> RECORD SET
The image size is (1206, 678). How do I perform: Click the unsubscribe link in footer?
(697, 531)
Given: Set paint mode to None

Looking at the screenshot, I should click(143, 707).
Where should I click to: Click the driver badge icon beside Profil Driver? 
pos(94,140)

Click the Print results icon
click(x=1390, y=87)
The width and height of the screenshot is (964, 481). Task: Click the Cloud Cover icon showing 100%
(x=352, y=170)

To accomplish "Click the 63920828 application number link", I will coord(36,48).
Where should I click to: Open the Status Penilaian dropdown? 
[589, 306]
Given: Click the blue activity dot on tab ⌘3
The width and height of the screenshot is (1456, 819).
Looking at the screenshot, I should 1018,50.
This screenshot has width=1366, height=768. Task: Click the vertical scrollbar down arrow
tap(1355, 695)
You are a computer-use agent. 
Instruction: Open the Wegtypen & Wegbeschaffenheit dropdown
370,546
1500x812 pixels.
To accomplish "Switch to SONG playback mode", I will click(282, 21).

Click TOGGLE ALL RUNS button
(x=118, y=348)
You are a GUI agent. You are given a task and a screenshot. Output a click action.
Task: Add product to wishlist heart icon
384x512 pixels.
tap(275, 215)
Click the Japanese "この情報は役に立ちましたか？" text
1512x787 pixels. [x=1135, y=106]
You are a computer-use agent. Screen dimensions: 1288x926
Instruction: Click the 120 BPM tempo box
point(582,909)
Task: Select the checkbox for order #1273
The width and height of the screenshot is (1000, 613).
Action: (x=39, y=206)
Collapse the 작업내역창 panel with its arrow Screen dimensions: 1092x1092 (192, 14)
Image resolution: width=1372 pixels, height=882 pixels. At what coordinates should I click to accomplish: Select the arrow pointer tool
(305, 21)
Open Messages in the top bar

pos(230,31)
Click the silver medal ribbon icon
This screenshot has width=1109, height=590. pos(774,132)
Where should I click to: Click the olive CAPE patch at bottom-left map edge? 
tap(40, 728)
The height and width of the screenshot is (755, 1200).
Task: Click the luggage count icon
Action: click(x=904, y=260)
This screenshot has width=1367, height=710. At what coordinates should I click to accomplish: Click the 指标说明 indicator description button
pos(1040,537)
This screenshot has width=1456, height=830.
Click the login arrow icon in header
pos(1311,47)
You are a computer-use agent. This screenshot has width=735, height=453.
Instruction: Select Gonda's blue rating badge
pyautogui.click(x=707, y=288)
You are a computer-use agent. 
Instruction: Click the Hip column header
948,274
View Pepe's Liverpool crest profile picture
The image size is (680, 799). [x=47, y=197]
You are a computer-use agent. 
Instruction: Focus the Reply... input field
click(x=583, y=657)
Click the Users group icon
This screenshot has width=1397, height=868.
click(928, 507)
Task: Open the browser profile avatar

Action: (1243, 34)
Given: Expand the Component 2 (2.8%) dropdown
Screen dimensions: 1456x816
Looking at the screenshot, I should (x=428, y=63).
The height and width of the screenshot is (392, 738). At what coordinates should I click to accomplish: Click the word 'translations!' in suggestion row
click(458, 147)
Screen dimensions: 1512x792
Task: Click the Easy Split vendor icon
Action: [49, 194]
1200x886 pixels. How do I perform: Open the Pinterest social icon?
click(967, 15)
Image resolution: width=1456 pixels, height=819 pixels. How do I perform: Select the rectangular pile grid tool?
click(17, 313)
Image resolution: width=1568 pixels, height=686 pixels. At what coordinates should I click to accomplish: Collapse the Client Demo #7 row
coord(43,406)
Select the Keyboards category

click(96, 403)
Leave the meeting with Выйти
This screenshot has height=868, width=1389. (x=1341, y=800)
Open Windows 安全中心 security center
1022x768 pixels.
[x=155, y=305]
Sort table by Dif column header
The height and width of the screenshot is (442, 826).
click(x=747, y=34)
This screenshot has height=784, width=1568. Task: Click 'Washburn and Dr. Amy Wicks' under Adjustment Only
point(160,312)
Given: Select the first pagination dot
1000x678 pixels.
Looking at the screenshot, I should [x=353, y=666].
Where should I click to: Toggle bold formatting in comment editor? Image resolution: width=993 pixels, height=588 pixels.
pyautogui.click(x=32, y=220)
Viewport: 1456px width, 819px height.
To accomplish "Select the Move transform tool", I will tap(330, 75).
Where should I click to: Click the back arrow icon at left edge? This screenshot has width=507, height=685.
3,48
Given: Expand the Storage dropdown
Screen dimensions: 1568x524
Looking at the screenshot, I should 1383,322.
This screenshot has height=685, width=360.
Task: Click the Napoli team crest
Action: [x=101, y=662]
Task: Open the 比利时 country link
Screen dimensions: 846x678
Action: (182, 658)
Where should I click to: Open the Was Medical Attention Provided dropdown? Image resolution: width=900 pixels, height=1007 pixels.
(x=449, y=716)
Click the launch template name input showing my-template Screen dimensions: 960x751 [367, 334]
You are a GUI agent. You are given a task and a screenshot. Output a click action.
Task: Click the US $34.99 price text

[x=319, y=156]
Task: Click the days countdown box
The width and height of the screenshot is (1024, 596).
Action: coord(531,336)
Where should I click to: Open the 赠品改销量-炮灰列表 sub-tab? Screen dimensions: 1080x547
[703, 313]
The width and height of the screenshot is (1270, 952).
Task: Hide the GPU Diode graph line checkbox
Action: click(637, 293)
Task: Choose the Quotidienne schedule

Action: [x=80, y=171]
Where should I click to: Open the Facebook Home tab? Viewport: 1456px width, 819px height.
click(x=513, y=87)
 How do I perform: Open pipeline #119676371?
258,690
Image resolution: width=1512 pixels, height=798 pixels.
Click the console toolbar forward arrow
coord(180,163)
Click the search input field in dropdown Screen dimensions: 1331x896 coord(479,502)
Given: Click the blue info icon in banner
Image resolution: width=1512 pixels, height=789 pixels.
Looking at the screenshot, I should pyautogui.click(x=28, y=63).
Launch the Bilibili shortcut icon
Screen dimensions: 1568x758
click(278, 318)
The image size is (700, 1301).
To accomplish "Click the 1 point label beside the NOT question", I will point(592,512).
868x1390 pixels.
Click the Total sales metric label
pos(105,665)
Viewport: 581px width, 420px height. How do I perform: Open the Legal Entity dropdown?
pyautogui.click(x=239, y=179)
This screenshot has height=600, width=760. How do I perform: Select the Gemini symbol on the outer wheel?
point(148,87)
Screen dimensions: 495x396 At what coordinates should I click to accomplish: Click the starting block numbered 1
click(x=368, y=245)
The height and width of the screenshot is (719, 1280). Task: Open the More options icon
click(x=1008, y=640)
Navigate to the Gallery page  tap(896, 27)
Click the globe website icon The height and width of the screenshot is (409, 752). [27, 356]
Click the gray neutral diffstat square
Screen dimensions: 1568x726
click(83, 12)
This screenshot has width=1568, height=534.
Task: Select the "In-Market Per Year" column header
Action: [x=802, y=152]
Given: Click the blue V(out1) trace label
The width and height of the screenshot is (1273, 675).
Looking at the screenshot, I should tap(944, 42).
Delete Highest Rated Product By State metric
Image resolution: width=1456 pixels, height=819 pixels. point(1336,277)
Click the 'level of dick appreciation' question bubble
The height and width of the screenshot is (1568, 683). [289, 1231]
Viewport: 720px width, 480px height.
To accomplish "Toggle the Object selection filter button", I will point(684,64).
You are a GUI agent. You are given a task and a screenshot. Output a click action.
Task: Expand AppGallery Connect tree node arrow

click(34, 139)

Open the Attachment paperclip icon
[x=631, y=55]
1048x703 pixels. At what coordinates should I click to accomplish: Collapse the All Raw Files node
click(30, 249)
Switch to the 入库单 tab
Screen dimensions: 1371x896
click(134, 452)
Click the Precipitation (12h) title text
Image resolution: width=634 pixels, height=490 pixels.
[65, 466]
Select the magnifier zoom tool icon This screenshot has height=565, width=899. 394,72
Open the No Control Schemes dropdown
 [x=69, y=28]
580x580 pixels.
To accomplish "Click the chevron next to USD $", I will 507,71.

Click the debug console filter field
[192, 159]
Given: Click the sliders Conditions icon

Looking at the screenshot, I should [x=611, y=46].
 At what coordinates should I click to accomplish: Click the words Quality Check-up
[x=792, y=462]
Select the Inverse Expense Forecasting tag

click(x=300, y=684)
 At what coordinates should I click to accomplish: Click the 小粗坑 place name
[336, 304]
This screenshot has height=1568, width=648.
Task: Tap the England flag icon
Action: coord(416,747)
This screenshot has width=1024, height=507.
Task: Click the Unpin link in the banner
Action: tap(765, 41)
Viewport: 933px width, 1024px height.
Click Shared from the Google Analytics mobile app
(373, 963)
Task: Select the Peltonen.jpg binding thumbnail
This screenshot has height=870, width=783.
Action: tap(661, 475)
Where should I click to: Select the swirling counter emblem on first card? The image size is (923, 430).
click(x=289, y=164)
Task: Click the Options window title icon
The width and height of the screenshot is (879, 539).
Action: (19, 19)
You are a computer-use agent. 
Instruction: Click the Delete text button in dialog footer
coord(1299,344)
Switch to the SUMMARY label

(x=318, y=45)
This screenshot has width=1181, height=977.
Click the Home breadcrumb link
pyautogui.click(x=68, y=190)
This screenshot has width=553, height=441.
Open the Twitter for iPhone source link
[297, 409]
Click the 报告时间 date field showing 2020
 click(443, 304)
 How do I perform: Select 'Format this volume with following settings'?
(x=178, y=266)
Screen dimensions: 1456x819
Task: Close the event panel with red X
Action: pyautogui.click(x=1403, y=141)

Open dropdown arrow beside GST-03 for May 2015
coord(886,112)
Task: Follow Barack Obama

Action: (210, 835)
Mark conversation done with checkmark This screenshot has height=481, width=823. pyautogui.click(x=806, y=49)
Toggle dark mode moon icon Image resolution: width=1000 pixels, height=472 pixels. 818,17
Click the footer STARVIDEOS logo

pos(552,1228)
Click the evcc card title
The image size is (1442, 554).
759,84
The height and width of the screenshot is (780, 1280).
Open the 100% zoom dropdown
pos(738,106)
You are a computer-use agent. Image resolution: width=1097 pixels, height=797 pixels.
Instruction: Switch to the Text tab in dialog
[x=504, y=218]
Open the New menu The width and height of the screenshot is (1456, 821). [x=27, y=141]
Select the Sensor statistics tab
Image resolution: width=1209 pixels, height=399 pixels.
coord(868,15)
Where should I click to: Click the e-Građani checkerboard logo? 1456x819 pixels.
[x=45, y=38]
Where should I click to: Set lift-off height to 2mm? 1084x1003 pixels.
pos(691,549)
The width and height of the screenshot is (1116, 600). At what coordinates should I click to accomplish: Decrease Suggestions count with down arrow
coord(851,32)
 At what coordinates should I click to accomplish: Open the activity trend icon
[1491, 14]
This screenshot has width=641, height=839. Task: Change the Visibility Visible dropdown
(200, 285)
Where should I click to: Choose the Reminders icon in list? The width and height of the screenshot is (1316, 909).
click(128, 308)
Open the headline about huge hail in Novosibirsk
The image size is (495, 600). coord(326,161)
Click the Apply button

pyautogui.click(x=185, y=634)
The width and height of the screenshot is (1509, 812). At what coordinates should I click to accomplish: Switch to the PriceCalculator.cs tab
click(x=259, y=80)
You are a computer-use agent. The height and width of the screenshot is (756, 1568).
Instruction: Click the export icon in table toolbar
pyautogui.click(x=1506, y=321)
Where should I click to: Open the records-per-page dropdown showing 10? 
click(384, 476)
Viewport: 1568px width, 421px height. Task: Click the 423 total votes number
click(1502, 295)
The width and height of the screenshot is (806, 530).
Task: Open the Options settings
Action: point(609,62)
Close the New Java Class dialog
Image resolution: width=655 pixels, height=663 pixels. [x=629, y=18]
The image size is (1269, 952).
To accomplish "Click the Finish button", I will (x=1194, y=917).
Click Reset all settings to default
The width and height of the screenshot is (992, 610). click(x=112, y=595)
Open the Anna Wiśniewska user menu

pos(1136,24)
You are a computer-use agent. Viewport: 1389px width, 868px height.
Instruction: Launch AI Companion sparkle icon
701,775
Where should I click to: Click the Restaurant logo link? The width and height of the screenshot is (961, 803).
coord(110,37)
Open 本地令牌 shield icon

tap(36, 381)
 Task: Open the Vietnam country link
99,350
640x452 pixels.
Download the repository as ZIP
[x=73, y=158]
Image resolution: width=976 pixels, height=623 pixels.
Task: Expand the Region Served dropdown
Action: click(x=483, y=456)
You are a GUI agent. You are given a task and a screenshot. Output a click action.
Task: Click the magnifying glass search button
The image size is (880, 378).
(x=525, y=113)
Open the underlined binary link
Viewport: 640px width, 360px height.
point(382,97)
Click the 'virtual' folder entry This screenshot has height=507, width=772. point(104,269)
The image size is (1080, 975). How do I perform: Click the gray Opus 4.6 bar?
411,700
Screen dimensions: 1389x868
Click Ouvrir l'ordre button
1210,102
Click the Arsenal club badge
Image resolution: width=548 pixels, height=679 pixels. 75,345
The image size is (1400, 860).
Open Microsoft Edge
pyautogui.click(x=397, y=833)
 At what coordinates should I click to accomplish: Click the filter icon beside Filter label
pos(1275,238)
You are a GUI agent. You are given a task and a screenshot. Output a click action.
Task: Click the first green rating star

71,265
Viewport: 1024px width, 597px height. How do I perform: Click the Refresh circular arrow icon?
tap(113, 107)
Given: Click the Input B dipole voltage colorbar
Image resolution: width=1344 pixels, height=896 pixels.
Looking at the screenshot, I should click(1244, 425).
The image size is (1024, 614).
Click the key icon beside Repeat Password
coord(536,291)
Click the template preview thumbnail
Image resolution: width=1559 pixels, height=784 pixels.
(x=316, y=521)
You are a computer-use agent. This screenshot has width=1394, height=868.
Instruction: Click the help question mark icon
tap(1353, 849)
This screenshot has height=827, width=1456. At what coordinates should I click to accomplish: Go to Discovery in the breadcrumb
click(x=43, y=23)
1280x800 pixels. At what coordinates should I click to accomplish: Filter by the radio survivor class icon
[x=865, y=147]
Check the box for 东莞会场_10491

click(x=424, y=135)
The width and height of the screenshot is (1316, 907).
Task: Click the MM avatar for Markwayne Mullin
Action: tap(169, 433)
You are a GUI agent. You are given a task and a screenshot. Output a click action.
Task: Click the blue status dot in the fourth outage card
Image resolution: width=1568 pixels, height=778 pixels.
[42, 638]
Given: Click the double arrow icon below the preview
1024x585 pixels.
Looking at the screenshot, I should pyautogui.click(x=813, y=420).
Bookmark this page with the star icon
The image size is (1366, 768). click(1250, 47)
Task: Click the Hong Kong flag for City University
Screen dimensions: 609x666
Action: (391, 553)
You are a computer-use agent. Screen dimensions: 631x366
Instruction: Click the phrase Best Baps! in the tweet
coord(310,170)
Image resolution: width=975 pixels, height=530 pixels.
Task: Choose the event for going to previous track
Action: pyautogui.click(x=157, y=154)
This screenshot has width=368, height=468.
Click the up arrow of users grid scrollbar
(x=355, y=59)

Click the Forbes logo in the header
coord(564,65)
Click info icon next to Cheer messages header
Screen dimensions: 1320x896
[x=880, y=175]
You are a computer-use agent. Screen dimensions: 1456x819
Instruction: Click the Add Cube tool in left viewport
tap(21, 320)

> EXERCISE OBJECTIVE
Switch "dropdown" to "selector" in the items starting with the line with "This screenshot has width=553, height=441." and going on through the line with "click(128, 308)", leaving everything else untouched, and return only those lines.

> THE ANSWER
This screenshot has width=553, height=441.
Open the Twitter for iPhone source link
[297, 409]
Click the 报告时间 date field showing 2020
 click(443, 304)
 How do I perform: Select 'Format this volume with following settings'?
(x=178, y=266)
Screen dimensions: 1456x819
Task: Close the event panel with red X
Action: pyautogui.click(x=1403, y=141)

Open selector arrow beside GST-03 for May 2015
coord(886,112)
Task: Follow Barack Obama

Action: (210, 835)
Mark conversation done with checkmark This screenshot has height=481, width=823. pyautogui.click(x=806, y=49)
Toggle dark mode moon icon Image resolution: width=1000 pixels, height=472 pixels. 818,17
Click the footer STARVIDEOS logo

pos(552,1228)
Click the evcc card title
The image size is (1442, 554).
759,84
The height and width of the screenshot is (780, 1280).
Open the 100% zoom selector
pos(738,106)
You are a computer-use agent. Image resolution: width=1097 pixels, height=797 pixels.
Instruction: Switch to the Text tab in dialog
[x=504, y=218]
Open the New menu The width and height of the screenshot is (1456, 821). [x=27, y=141]
Select the Sensor statistics tab
Image resolution: width=1209 pixels, height=399 pixels.
coord(868,15)
Where should I click to: Click the e-Građani checkerboard logo? 1456x819 pixels.
[x=45, y=38]
Where should I click to: Set lift-off height to 2mm? 1084x1003 pixels.
pos(691,549)
The width and height of the screenshot is (1116, 600). At what coordinates should I click to accomplish: Decrease Suggestions count with down arrow
coord(851,32)
 At what coordinates should I click to accomplish: Open the activity trend icon
[1491, 14]
This screenshot has width=641, height=839. Task: Change the Visibility Visible selector
(200, 285)
Where should I click to: Choose the Reminders icon in list? The width and height of the screenshot is (1316, 909).
click(128, 308)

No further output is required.